Satisfacción de los docentes y clima escolar en México (2/2)
A esto hay que agregar que 40 por ciento de docentes de escuelas públicas, rurales e indígenas están
insatisfechos con las condiciones que les ofrecen la escuela y el sistema educativo (INEE, 2007).
Entre esas condiciones están el privilegio de lo no sustantivo, como los festejos y las obligaciones sindicales; lo
programas oficiales desvirtuados, como la Carrera Magisterial y la Formación Continua, por los niveles de
corrupción e irrelevancia generados en los oscuros laberintos de las relaciones oficiales y sindicales. Éstas y otras
situaciones similares provocan, en poco tiempo, un sentido de frustración profesional, como lo ha advertido Pablo
Latapí, que lleva a muchos a confinarse en la mediocridad y la rutina.

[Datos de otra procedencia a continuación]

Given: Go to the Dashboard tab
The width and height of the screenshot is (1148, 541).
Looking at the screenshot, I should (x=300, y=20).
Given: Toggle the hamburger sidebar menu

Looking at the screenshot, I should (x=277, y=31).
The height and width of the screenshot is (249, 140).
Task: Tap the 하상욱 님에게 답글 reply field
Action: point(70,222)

Por otra parte, la satisfacción de los profesores está directamente relacionada con el clima abierto y el liderazgo del
director porque permiten una comunicación permanente y la posibilidad de crear y experimentar nuevas estrategias
didácticas donde no se castiga el error y se promueve el derecho a la educación de calidad para todos como un
bien social fundamental (Rodríguez, 2009). Los conocimientos y la igualdad de oportunidades educativas se
distribuyen con criterios de equidad y justicia.
En suma, cuando los profesores sienten satisfacción por su profesión, recorrieron ya un proceso que les da la
posibilidad de revalorar su trabajo, saber que la relevancia de los aprendizajes que promueven trascienden los
homogeneizadores puntajes; de igual manera, se rebelan ante las esclerotizadas concepciones de las políticas
educativas y las relaciones sindicales, y finalmente, están conscientes de que las verdaderas reformas surgen
desde la escuela para acallar los gastados discursos oficiales.